October 3rd, 2002

bucket!

My future is coming on

I'm down in Santa Cruz, being a horrible evil landlady. Yuck. I've got the paperwork together to mount a formal eviction, but i'm still holding out the slim hope that this guy will start dealing with his stuff and make an effort to leave without my having to get all litigious and shiznit.

Not likely. He threatened to get housing inspectors to come in and fine me, or something, and says he refuses to pay rent until his list of complaints is dealt with - I already served him 30 days notice, about 30 days before he wrote the letter, so I think he's just trying to make my life difficult. Bleh. At least i'm doing everything legally, above the board, and whatnot.

Let me just say that this is horrible and I never ever want to evict anyone ever again. Sigh.

I've been watching a lot of movies and enjoying the relative peace and quiet of suburban Santa Cruz. There's an adorable tiny baby kitten (his name is, for now, Captain Marmalade, but that may change) who likes to tussle and nurse. Kittens are very entertaining! I'm getting along well with Luke and Kerri, and we joke around a lot, and i'm trying to be a good houseguest as best as I can. I'm not sure how long I will have to stay down here, so i'm being nice and stuff. Maybe I should cook a pie or something.

Landlord trivia of the day: Landlords are supposed to pay for and provide lightbulbs! Who knew!
  • Current Music
    Gorillaz - Clint Eastwood
bucket!

crunky kids

Wow. I just want all of this eviction/probate misery to be over and done with so I can get on with my life. Sherioushly.

I want to use some of the money I got from my mom's life insurance to go travel, visit pippilina and see some sights. I don't want to fritter it all away on home repair and renovations, because, though they are necessary and responsible and important, they are boring. I want to spend less time imposing on my cool tenants here in Santa Cruz, too. I want to get a part-time job of some sort and behave like a normal person.

I have been thinking about my mom a lot, wishing that she could see the progress i've made with the house, with myself. I miss having her witness all of the random trivialities of my world. I used to love calling her up to tell her about weird stuff I saw, or did, gossiping, complaining, joking around. She was really funny, and silly.
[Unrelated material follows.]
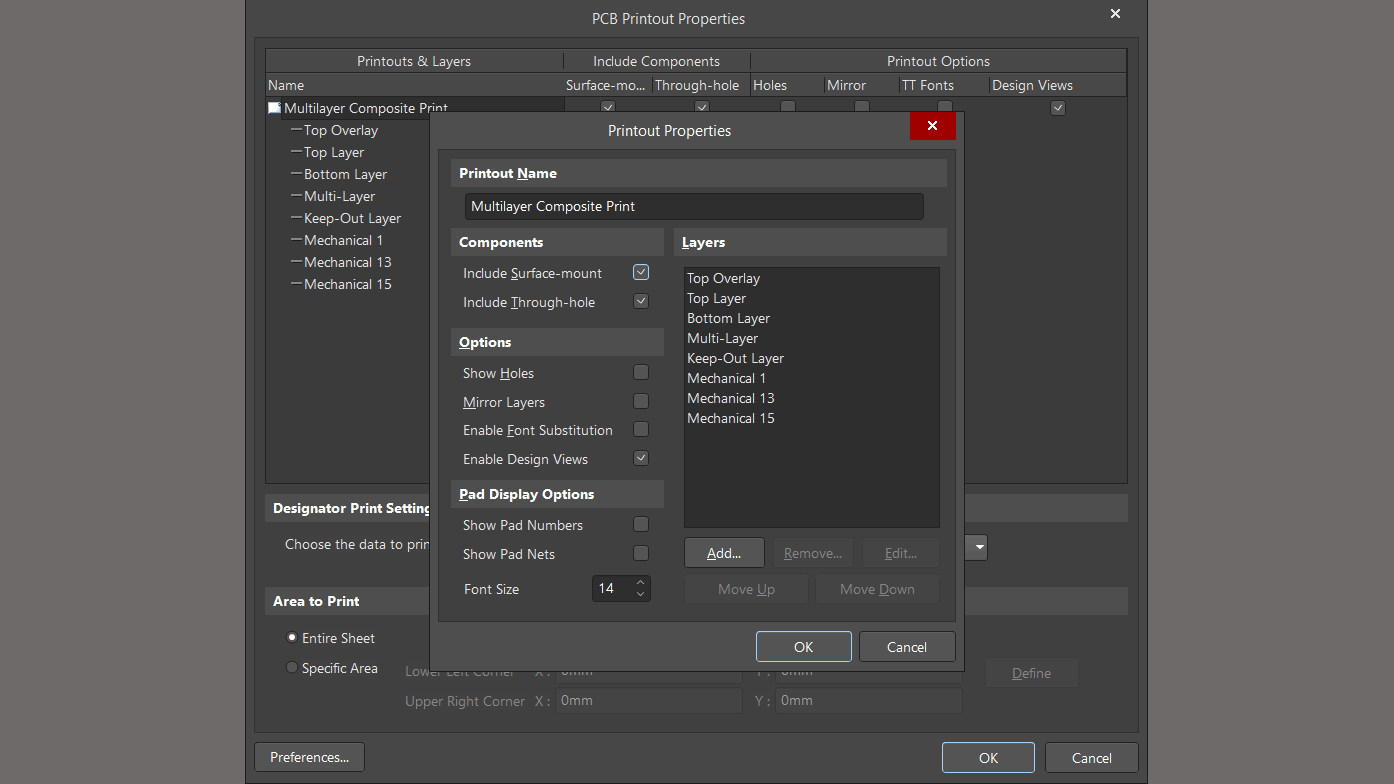Increase Font Size with up arrow

pyautogui.click(x=640, y=582)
I keep thinking how happy I am that I managed to show her around the city as I knew it, that I dragged her to a Negativland show, that we got to watch great movies together. I'm trying to focus on all of the wonderful times we shared rather than dwelling on regrets, what-ifs, and all the unfinished business of life.

I've been trying to be a little more accessible to my friends, trying to keep in touch a bit. I realized recently that I have an unhealthy tendency to push people away, or to neglect them. I need people more than I seem to let on, and I want the people in my life to know that I care about them, and that they are important to me. I'm just incredibly bad about communicating that sort of thing.

I recently got in touch with an old friend, someone who I think about frequently but hadn't actually communicated with in a few years. We caught each other up, and I realized that, while he had no idea what was happening with me, I knew most of the important news in his life because I keep in touch from afar, in absentia, through common friends. And I am not terribly proactive about keeping up with those folks, either. I need to write letters to everyone I care about to let them know that they're very much alive in my heart, only less cheesily.